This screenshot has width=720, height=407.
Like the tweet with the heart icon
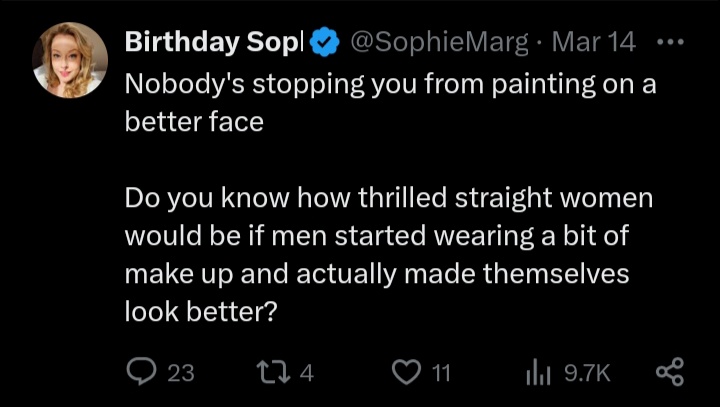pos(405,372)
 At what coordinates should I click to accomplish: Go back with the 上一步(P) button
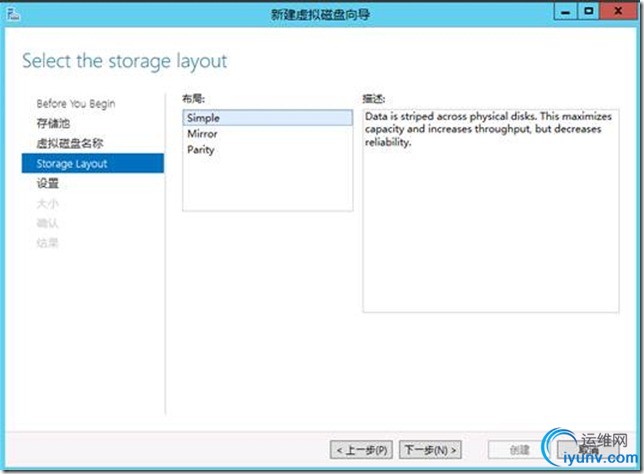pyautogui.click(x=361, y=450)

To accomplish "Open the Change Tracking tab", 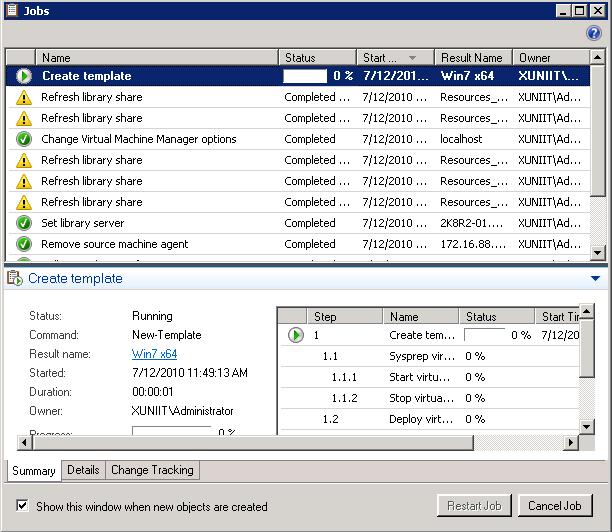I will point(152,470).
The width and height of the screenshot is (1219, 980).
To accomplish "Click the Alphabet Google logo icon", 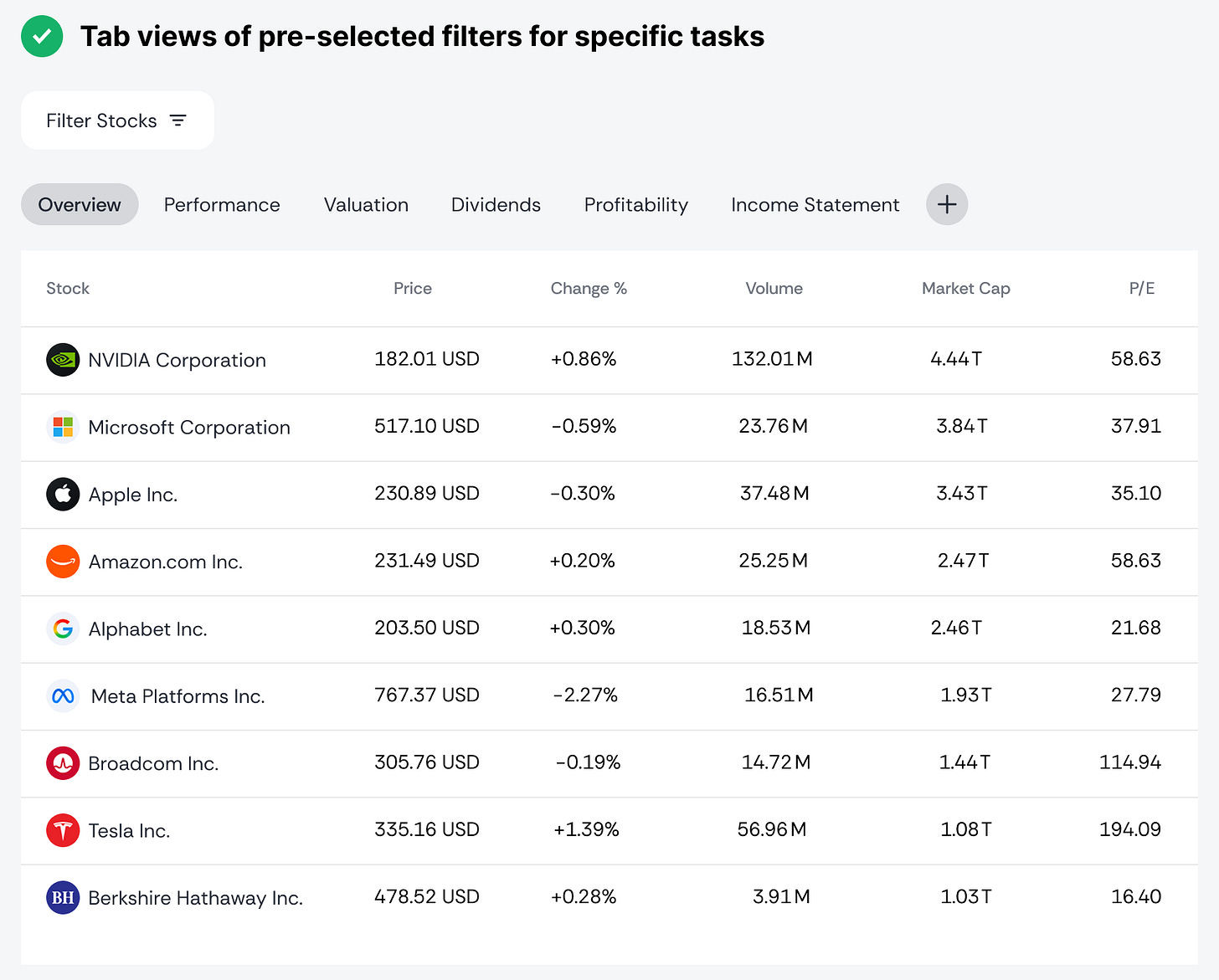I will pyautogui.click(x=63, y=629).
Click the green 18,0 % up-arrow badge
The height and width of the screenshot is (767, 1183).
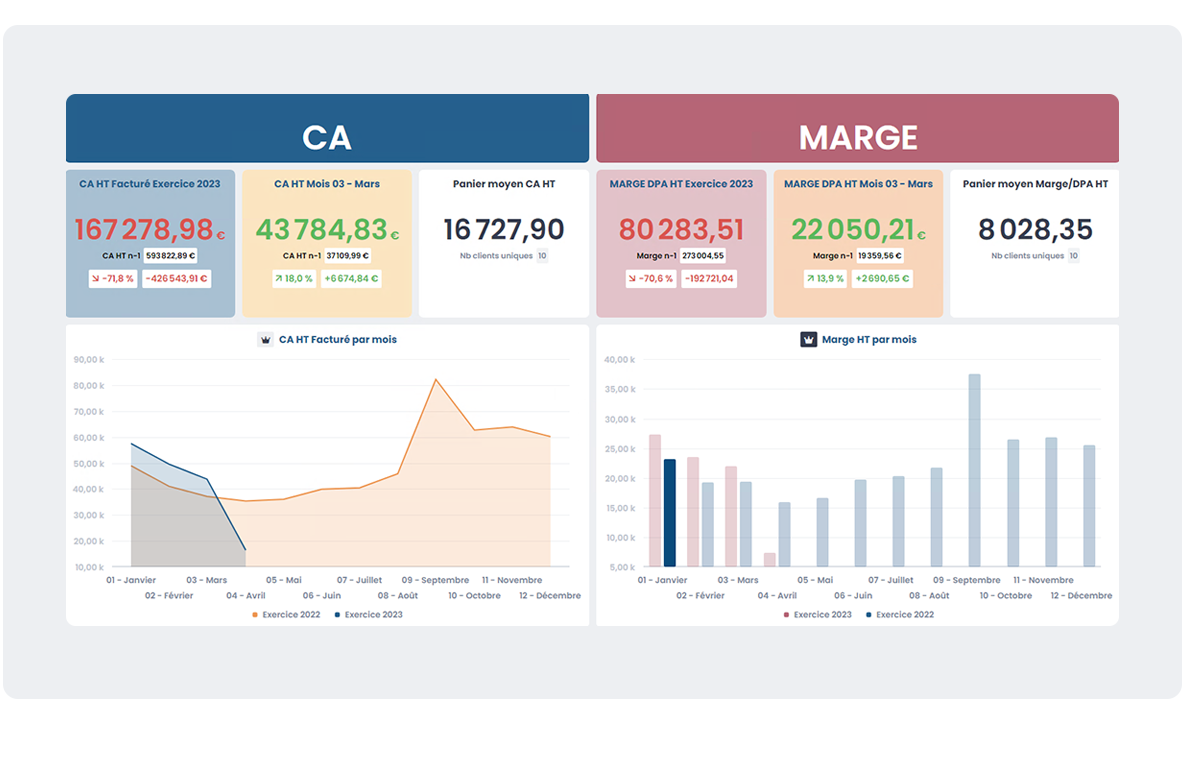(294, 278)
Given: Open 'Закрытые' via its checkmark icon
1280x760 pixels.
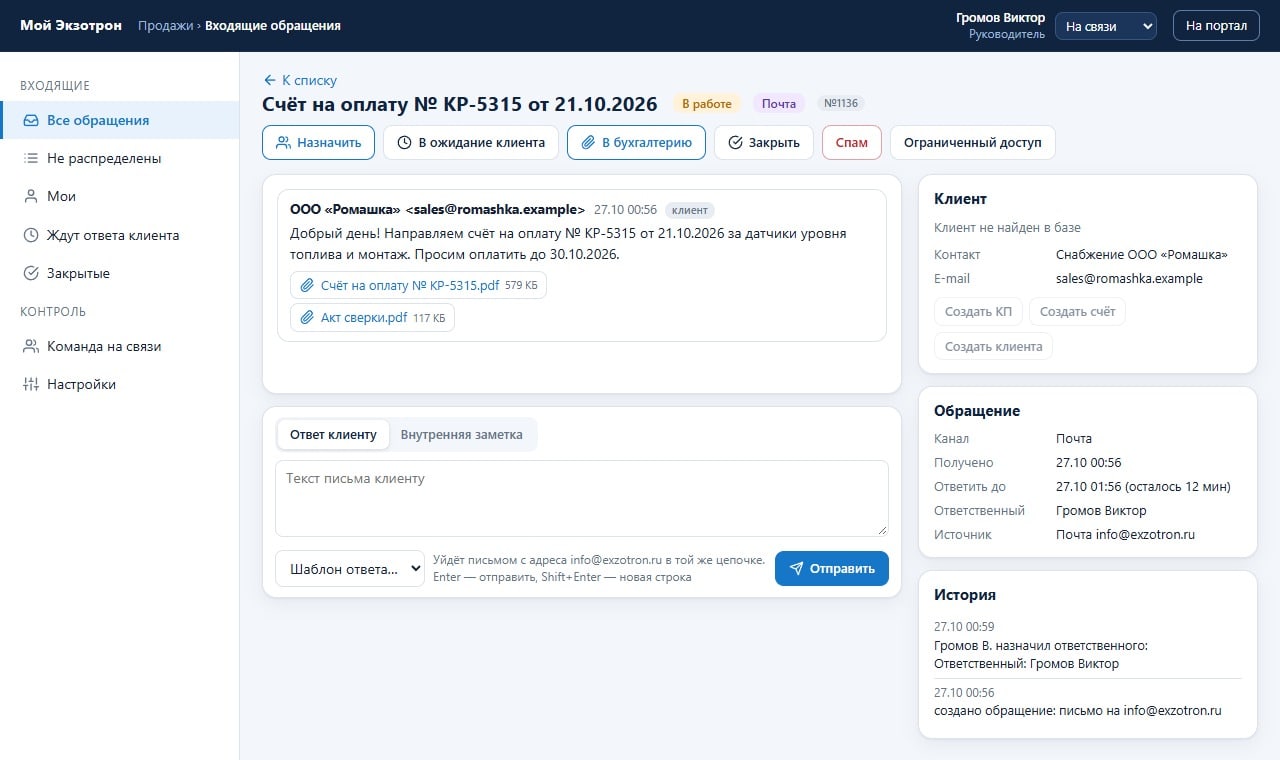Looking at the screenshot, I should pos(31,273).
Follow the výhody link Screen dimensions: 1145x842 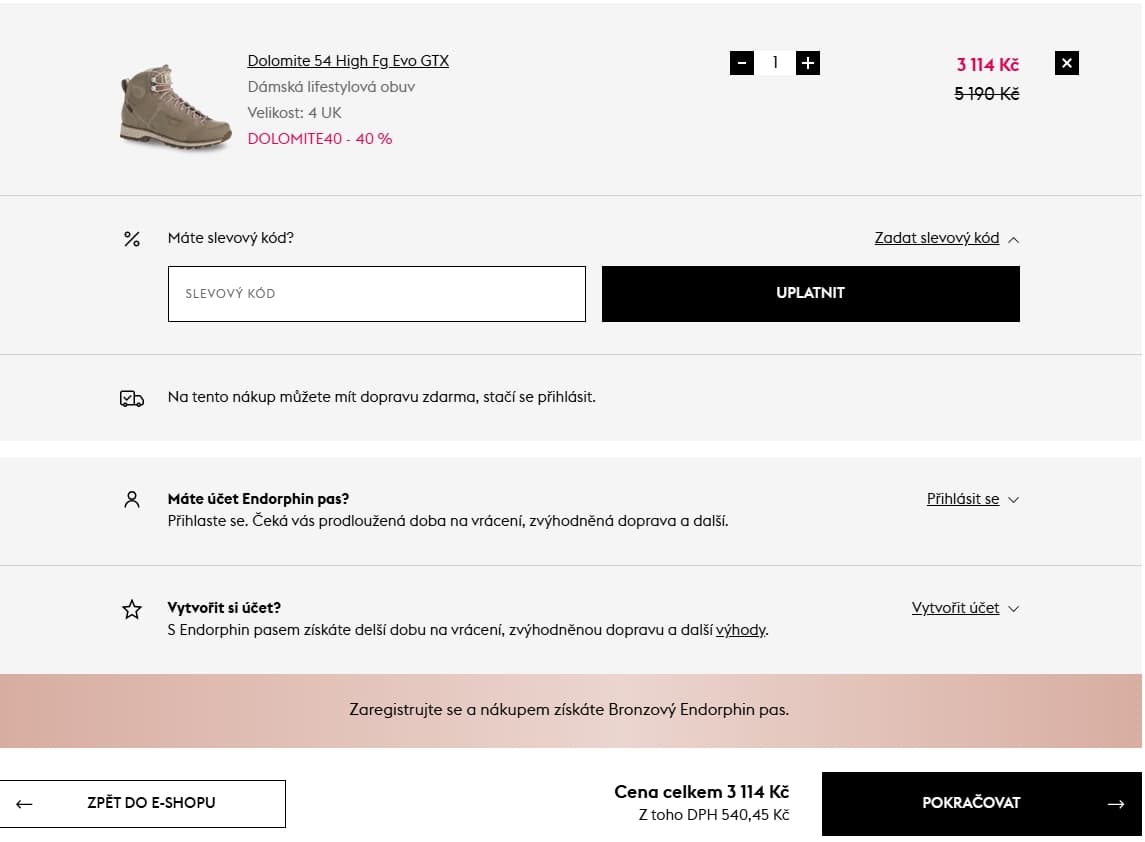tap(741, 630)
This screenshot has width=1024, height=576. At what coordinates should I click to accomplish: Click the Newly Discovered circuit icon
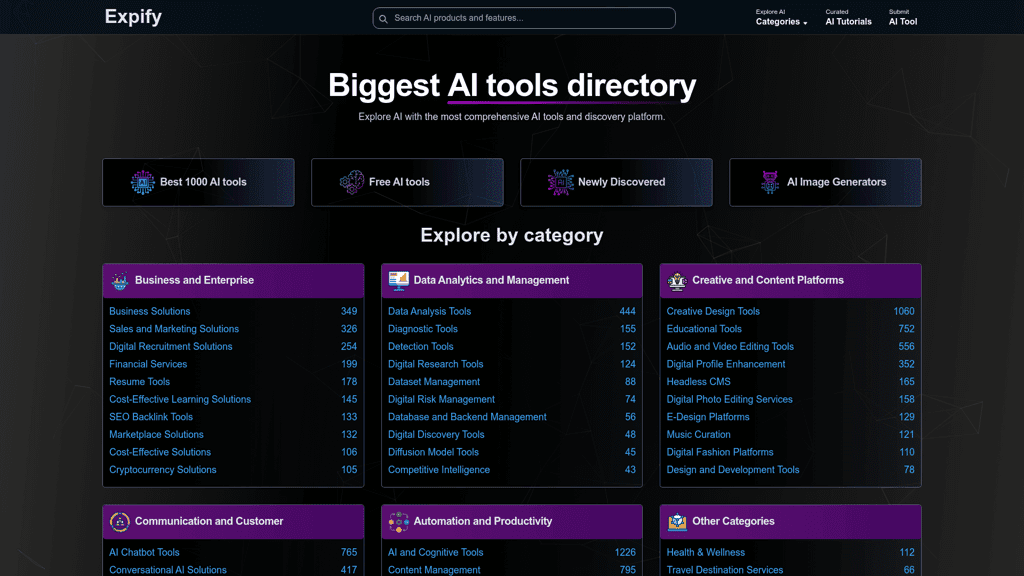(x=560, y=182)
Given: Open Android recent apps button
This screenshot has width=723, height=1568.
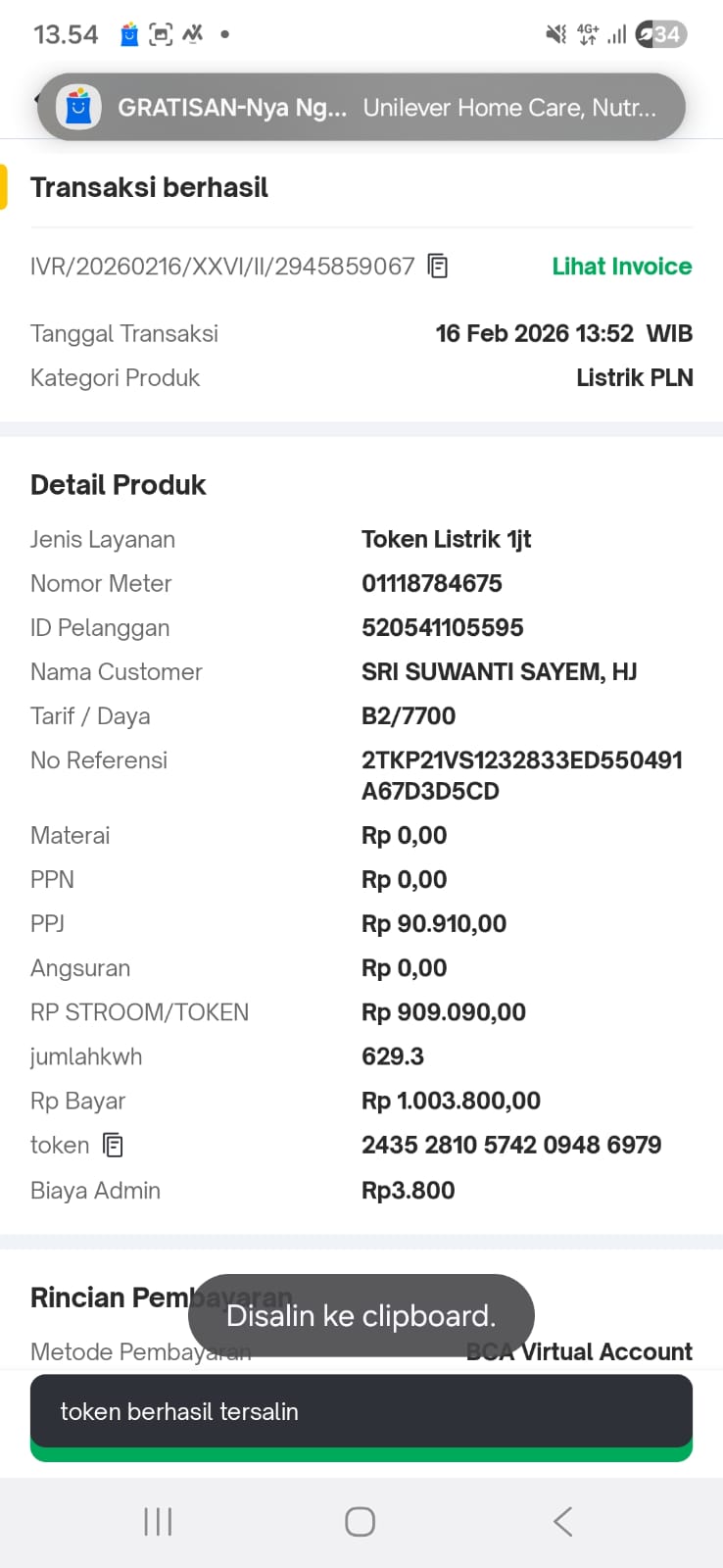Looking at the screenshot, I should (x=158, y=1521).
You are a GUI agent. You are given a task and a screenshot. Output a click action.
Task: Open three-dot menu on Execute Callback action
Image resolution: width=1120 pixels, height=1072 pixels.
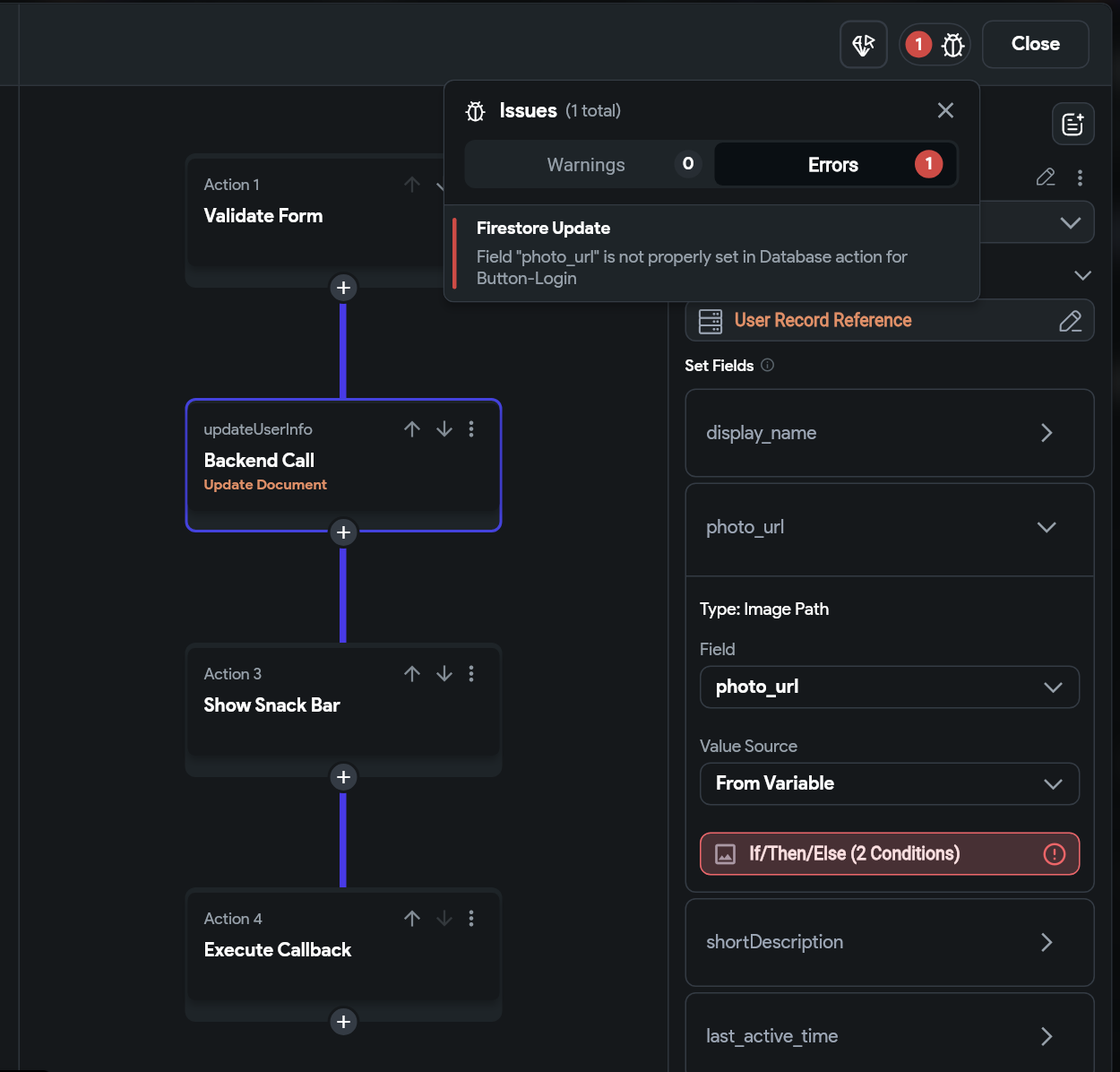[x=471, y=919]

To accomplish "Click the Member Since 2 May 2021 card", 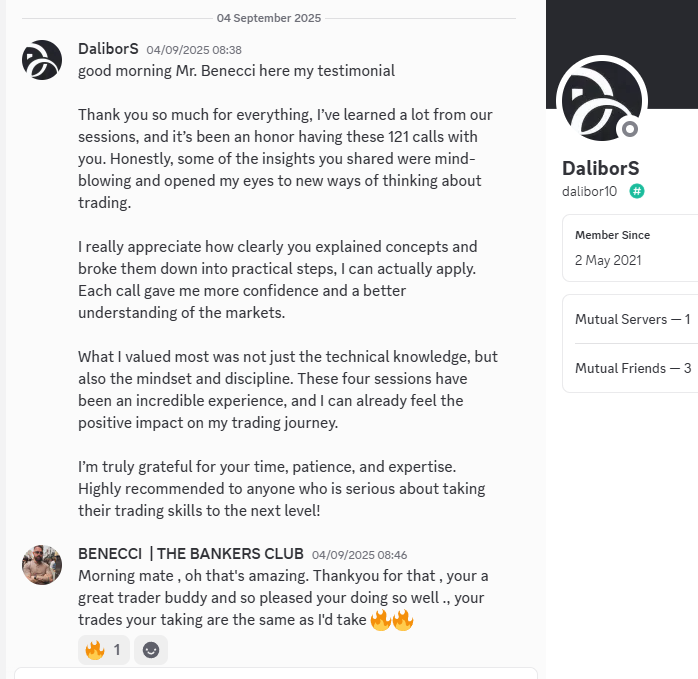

###

**Required work**. Count the lines in the records that contain the word "coordinates", with case counting. Reply with the number alone.

**Full answer**. 2